Angka kematian karena Covid-19 di Jatim akan turun drastis. Bila
menggunakan data yang disodorkan Joni, hanya 0,09 persen. Rendah banget!

Jadi Provinsi Jatim bisa kembali panen penghargaan. Sebelumnya Jatim
pernah mendapat penghargaan dari Kementerian Agama karena melakukan
pendekatan menggabungkan sains dan spiritual dalam menangani Covid.

Penghargaan yang mendapat banyak cibiran. Diberikan pada saat Jatim
secara konsisten prosentase angka kematiannya selalu tertinggi.

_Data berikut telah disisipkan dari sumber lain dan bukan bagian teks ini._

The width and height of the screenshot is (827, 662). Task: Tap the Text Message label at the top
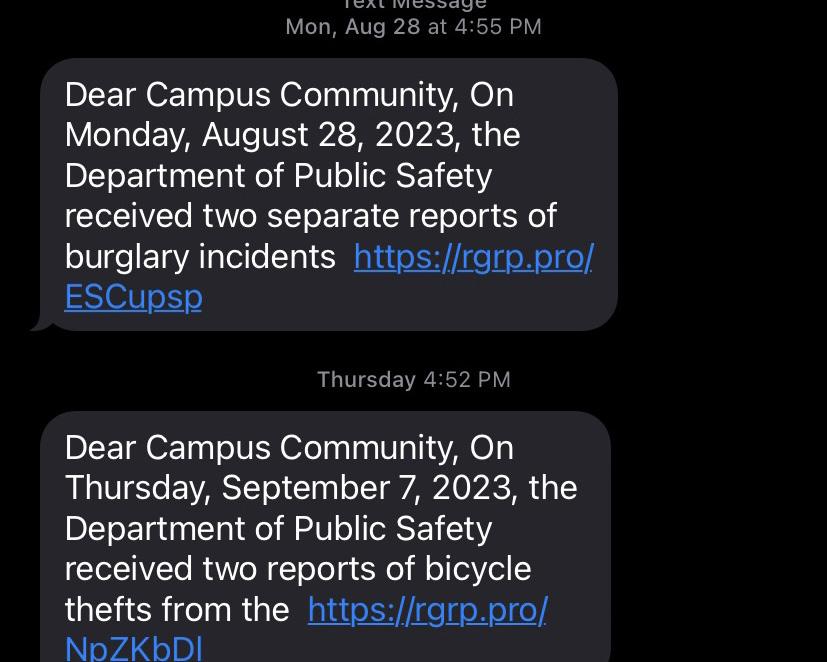(414, 5)

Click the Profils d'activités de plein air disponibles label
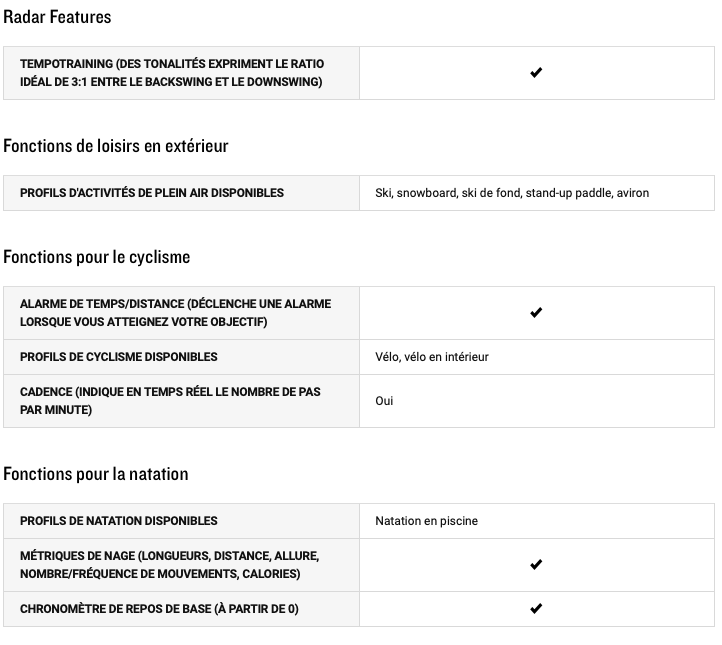point(152,193)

Bukan hanya Jatim yang datanya berubah. Secara keseluruhan data
kematian di Indonesia juga berubah total.

Usulan Khofifah membuat Luhut hanya memerlukan waktu kurang dari
sepekan untuk menekan angka kematian karena Covid. Jauh Lebih cepat
dari target yang diberikan Presiden Jokowi selama dua pekan.

Hebaaattt…. khan?

(Otak atik angka statistik)

Apa yang diusulkan oleh Khofifah, adalah upaya mengotak-atik angka
statistik. Tidak mengubah fakta jumlah kematian sebenarnya.

Berdasarkan data statistik Johns Hopkins University Medicine Kamis
(17/9) Indonesia termasuk jawara baik dalam penyebaran maupun tingkat
kematian.

Dalam sisi penyebaran, dari 188 negara, Indonesia menempati peringkat
23. Sementara angka kematian mencapai 9.222 jiwa. 0,97 persen dari
angka kematian secara global yakni 941.862 jiwa.

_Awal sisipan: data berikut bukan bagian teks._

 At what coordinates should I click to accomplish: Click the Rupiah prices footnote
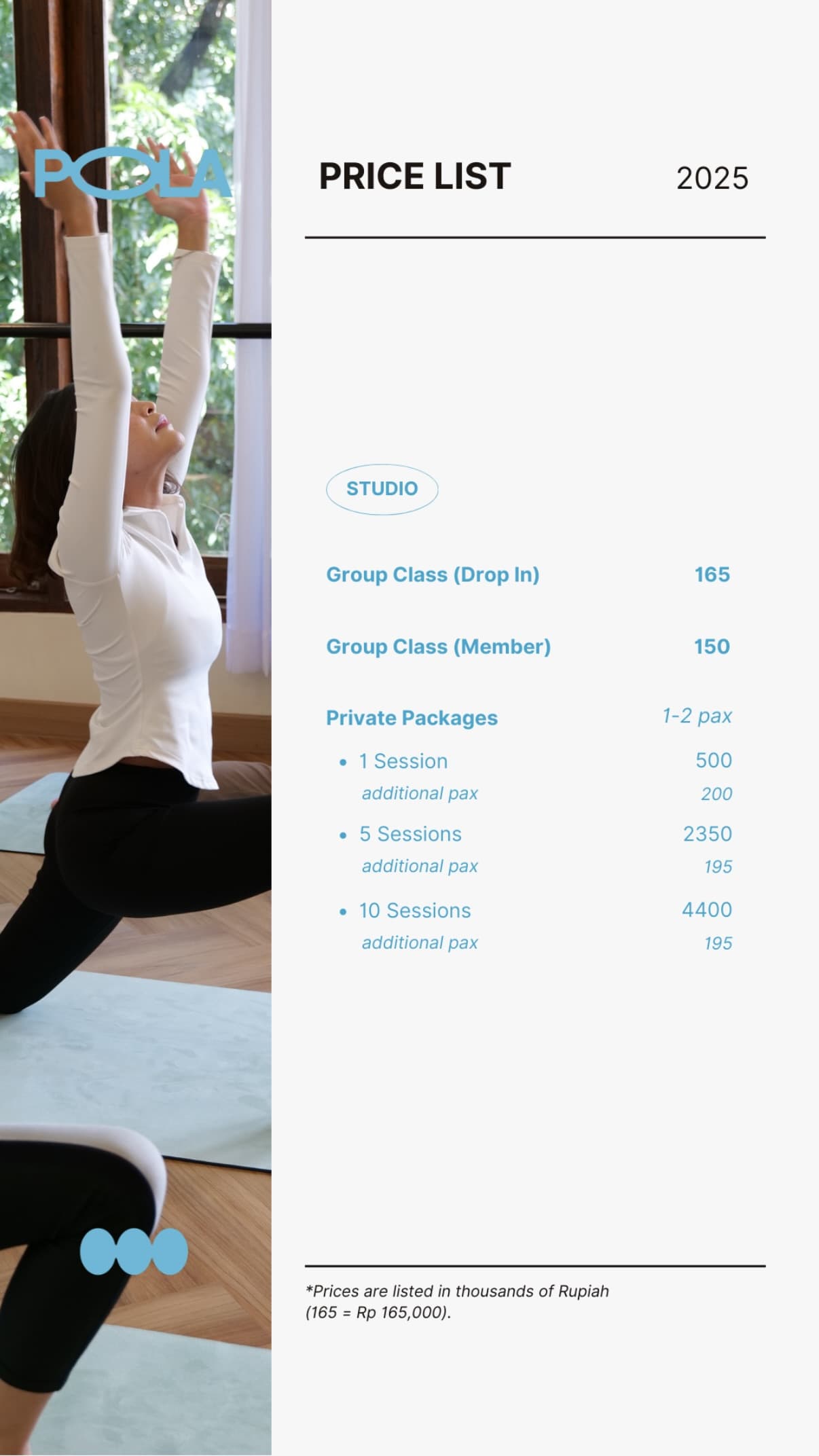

Dengan jumlah angka kematian tersebut Indonesia menempati urutan ke-20
terbanyak dari keseluruhan negara yang terpapar virus corona.

Usulan Khofifah ini seperti merias wajah seorang korban yang meninggal.
Tampak cantik, tampan, namun tidak mengubah fakta bahwa dia sudah mati.

Implikasinya bisa sangat serius. Pemerintah bisa menyimpulkan dan
mengumumkan, corona sama sekali tidak berbahaya. Yang berbahaya adalah
penyakit bawaan (komorbid).

Masyarakat bisa menjadi abai, meremehkan, apalagi mereka yang merasa
sehat dan tidak punya penyakit bawaan.

Pemerintah juga mendapat justifikasi untuk membatalkan PSBB. Kembali
membuka aktivitas bisnis, pasar, mall, perkantoran, tempat-tempat
pariwisata dan hiburan, penerbangan, publik transportasi, dan semua
sektor publik yang selama ini ditutup.

Pilkada serentak juga bisa terus berjalan. Tak peduli banyak desakan
dari berbagai kalangan agar ditunda.

Toh kematian karena Covid tidak berbahaya. Yang penting tidak punya
penyakit bawaan.

Cara pejabat berpikir dan mengambil kesimpulan seperti Khofifah adalah
cermin dari pemerintah Indonesia dalam menangani Covid.

Memandang remeh dan enteng masalah kesehatan. Tetap lebih mengutamakan
kepentingan korporasi dan para taipan.

Buku klasik yang ditulis Darrell Huff (1954) How to Lie With Statistics
ternyata terus berlaku sepanjang zaman.